Ogni test di personalità che si rispetti prevede la misurazione del grado di socievolezza del soggetto. Il MMPI prevede una scala che quantifica l'introversione sociale, che viene considerata negativamente, ovvero come difficoltà o meno a rapportarsi con gli altri. Il Big Five prevede la misurazione di due tratti di personalità a tal riguardo: l'estroversione e l'amicalità. Dietro a tutti questi costrutti psicologici c'è il retropensiero diffuso tra gli studiosi, che diventa molto spesso un postulato dato per certo, ovvero che l'uomo è un animale sociale. Sarà pure vero.

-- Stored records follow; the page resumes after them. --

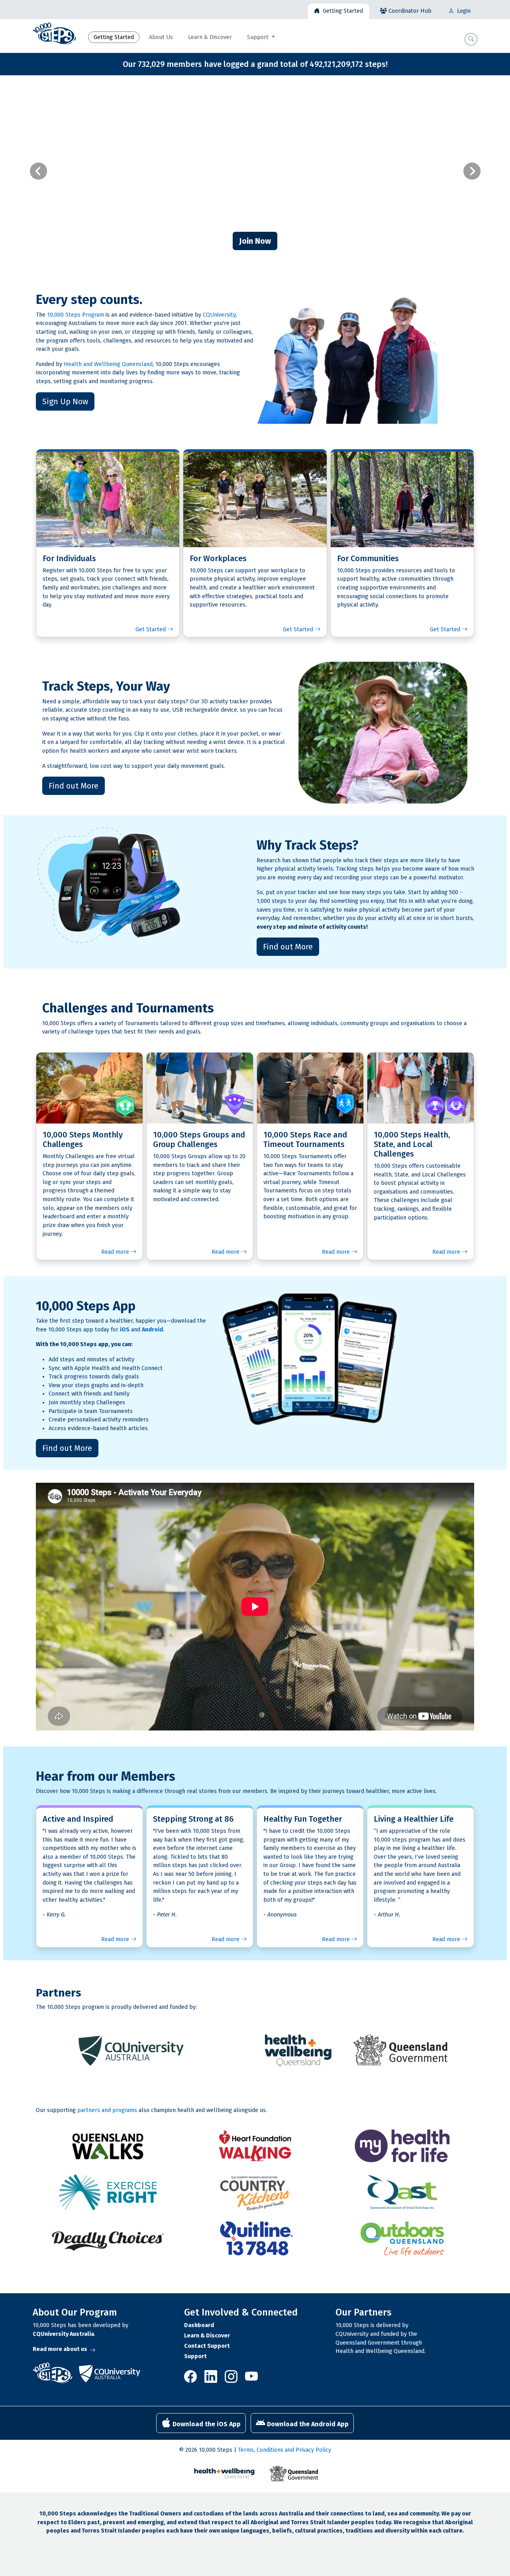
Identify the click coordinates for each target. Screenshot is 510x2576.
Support (195, 2356)
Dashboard (199, 2325)
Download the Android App (307, 2424)
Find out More (73, 786)
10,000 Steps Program (75, 314)
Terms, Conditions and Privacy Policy (284, 2450)
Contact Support (207, 2346)
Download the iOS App (206, 2424)
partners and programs (107, 2110)
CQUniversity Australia (63, 2334)
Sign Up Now (65, 401)
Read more (116, 1252)
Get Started (151, 629)
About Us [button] (161, 37)
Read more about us (60, 2349)
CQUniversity (219, 314)
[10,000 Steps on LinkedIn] (211, 2379)
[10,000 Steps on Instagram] (232, 2379)
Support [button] (258, 37)
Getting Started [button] (114, 37)
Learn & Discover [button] (210, 37)
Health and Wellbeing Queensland (108, 364)
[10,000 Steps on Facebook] (192, 2379)
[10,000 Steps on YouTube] (251, 2379)
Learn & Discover (207, 2335)
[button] (471, 39)
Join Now (255, 241)
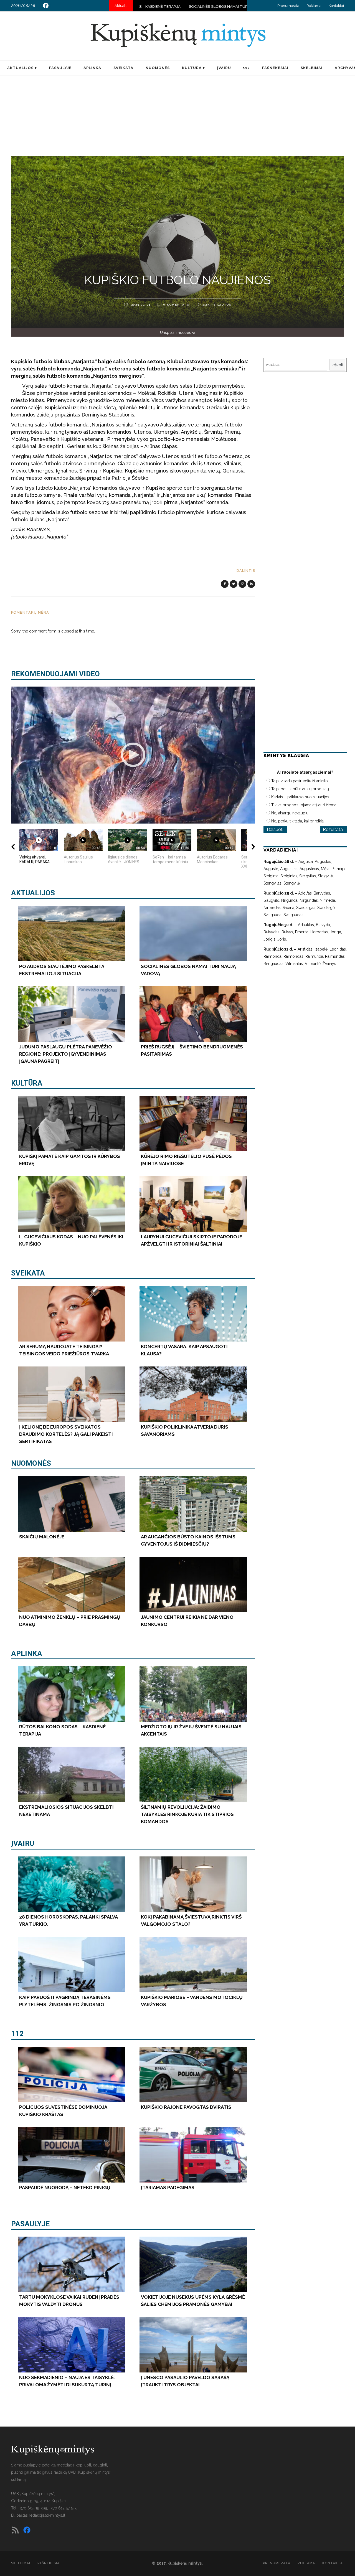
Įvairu (22, 1843)
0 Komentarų (176, 304)
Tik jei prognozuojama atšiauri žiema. (304, 805)
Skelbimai (20, 2563)
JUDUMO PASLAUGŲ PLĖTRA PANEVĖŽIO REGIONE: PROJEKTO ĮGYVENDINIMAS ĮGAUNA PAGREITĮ (223, 6)
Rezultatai (333, 829)
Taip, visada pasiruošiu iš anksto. (300, 781)
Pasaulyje (30, 2224)
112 (17, 2033)
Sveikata (28, 1273)
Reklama (313, 6)
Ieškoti (337, 365)
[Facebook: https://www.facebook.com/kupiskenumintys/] (46, 6)
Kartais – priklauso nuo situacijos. (300, 797)
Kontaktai (336, 6)
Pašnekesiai (49, 2563)
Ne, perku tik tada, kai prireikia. (297, 821)
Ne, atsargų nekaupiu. (290, 813)
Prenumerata (288, 6)
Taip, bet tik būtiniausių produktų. (300, 789)
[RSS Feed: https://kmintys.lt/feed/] (15, 2530)
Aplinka (26, 1653)
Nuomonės (31, 1463)
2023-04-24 (140, 304)
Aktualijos (33, 893)
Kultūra (26, 1083)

Ma in me sorge spontanea una domanda: l'uomo può fare a meno degli altri, dopo che è stato istruito, educato e quindi gli altri li ha interiorizzati? Secondo la mistica cristiana e non solo l'uomo per cercare, pregare, trovare Dio sta meglio da solo e gli altri sarebbero una distrazione, addirittura un disturbo. Basta ricordarsi dei Padri del deserto oppure in epoca medievale degli stiliti. Talvolta ci si ritira dalla solitudine per fuggire dagli altri...


Così Petrarca scrive:

"Solo et pensoso i più deserti campi
vo mesurando a passi tardi et lenti,
et gli occhi porto per fuggire intenti
ove vestigio human l’arena stampi.

Altro schermo non trovo che mi scampi
dal manifesto accorger de le genti,
perché negli atti d’alegrezza spenti
di fuor si legge com’io dentro avampi:

sì ch’io mi credo omai che monti et piagge
et fiumi et selve sappian di che tempre
sia la mia vita, ch’è celata altrui.

Ma pur sì aspre vie né sì selvagge
cercar non so ch’Amor non venga sempre
ragionando con meco, et io co·llui."

 

Anche in letteratura e nell'arte ci sono tanti esempi di persone che hanno scelto l'introspezione, la ricerca interiore, considerandole quasi come una necessità dell'animo, per creare. Si pensi solo a Proust che per scrivere il suo capolavoro si isolò per anni in una stanza con pareti ricoperte di sughero e dalle finestre sbarrate. Alcuni psicologi, psicoterapeuti, psichiatri, a torto o a ragione, ritengono che il bisogno di solitudine sia correlato significativamente con il livello di introversione dell'individuo. Ma alcuni artisti e religiosi si impongono la solitudine e il raccoglimento interiore per i loro scopi, mentre per altri la cosa è molto più spontanea e naturale. La realtà è che si potrebbe considerare patologico chi non sa stare da solo, ma, siccome il mondo va avanti grazie a chi fa figli (oggi il problema è casomai che stanno facendo troppi figli e la sovrappopolazione è un grave problema), viene molto spesso considerato patologico l'asociale, cioè colui che decide di non stare tra gli altri o colui che non sa stare tra gli altri.